I’m 40F, with a well paying job, single with no commitments so money was never an issue. I don’t need a man to take care of me. I have no interest in settling down and the maternal instinct just never kicked in. I’m happy being single. I’ve had a few relationships over the years but never got to the proposal stage with a guy. Sometimes I do feel lonely. I also have friends with benefits and one night stands to ease through the times when I need some comfort. I feel that since I’m single I don’t need to answer to anyone about how I live my life.
Because of my interests and lifestyle habits, most of my friends are guys and most are married. I do talk about my S life with a few of them whom I’m close to. What I cannot stand is some of these wives of my friends openly show that they don’t like me.

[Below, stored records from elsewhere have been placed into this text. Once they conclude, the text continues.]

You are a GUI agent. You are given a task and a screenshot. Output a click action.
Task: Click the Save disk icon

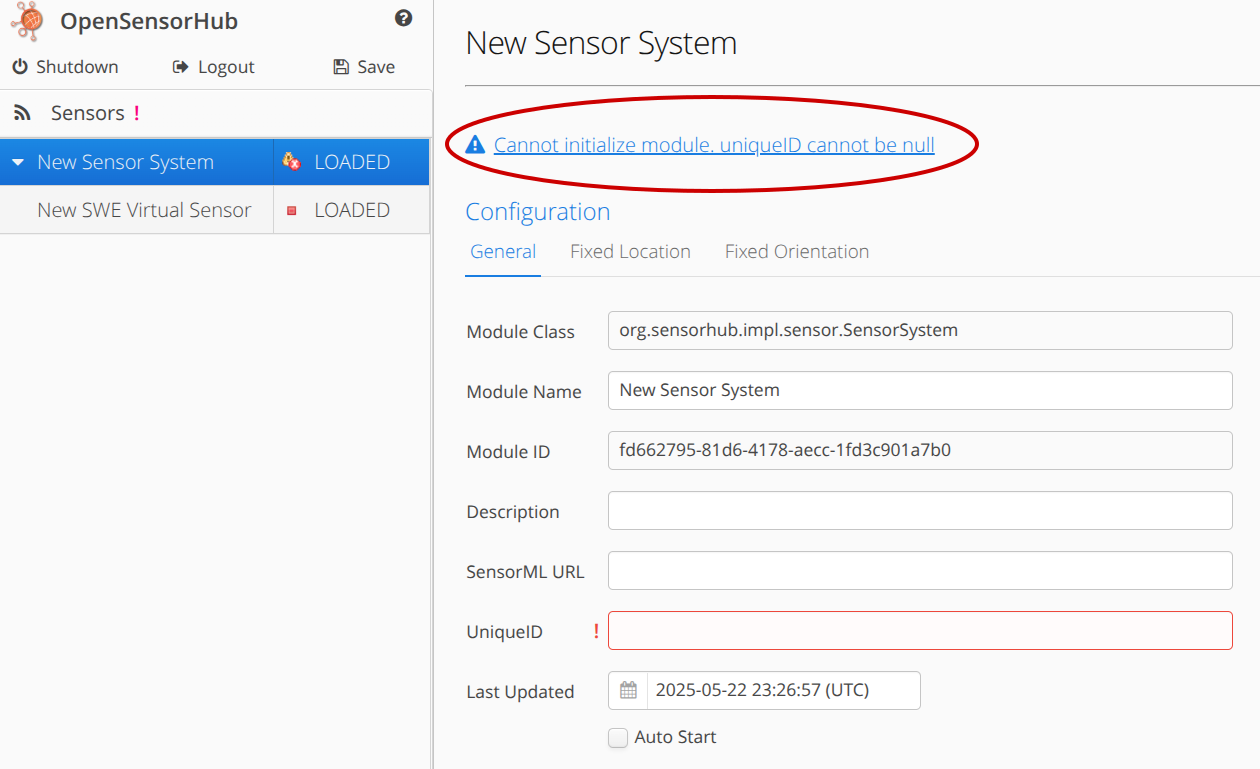pyautogui.click(x=341, y=67)
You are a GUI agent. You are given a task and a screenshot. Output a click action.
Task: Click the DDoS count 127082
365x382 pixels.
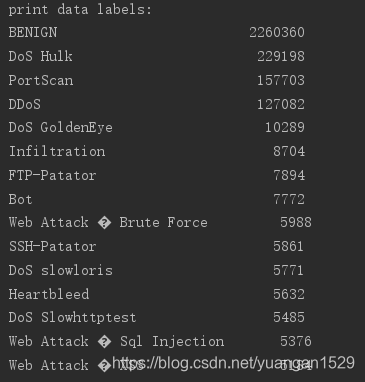point(281,104)
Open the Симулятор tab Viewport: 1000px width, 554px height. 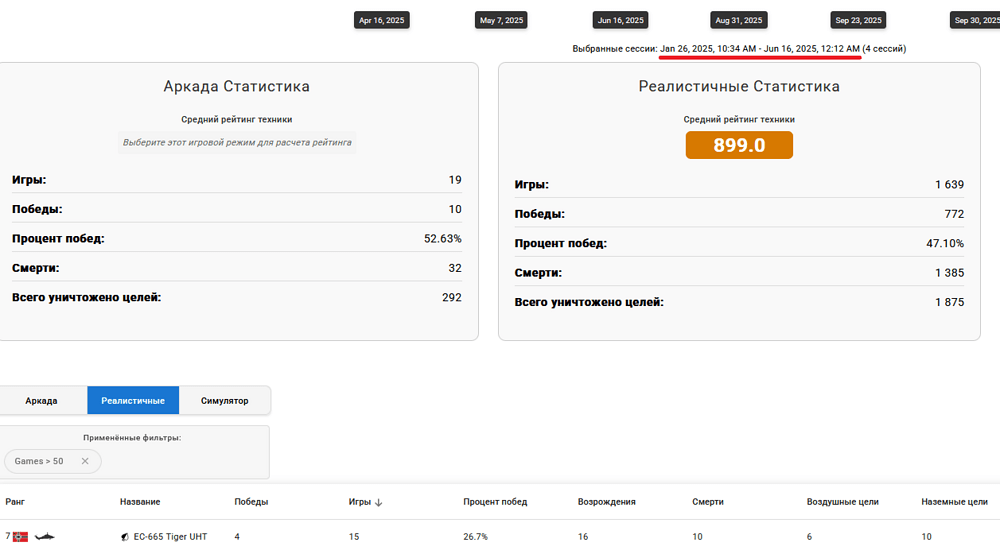pos(224,400)
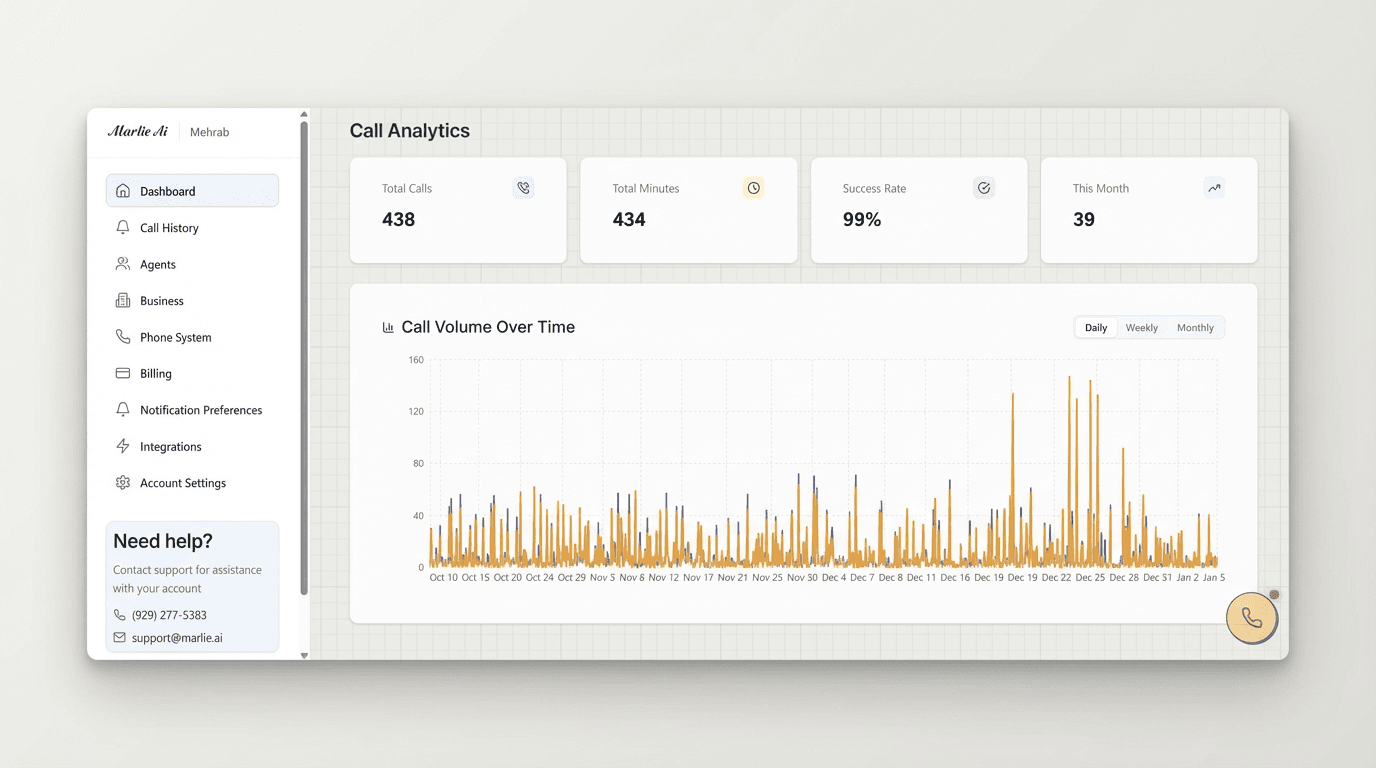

Since covid I also feel like all these social contacts have been conveniently cut off by some of these women. I used to be one of the few females among the guys when we hang out. I’ve met their wives in the past but somehow never seem to blend in. I find this is ridiculous. Just because I choose not to settle down and bear children, I am being outcast. Why can’t I be friends with whoever I want without being judged? I did accidentally got a little too close to one of my friends but nothing happened. Nothing started so there was nothing to end. I didn’t think it was a big deal until I notice I was excluded a few times. Why is a little mistake amplified into such a ridiculous situation?
He got to keep our group of friends while I got kicked out. I knew these people for over 10 years and 1 little mistake completely wiped away my presence in the group while he get to behave like nothing is wrong.
Try being 40 and single before you tell me it’s easy to find new friends during covid.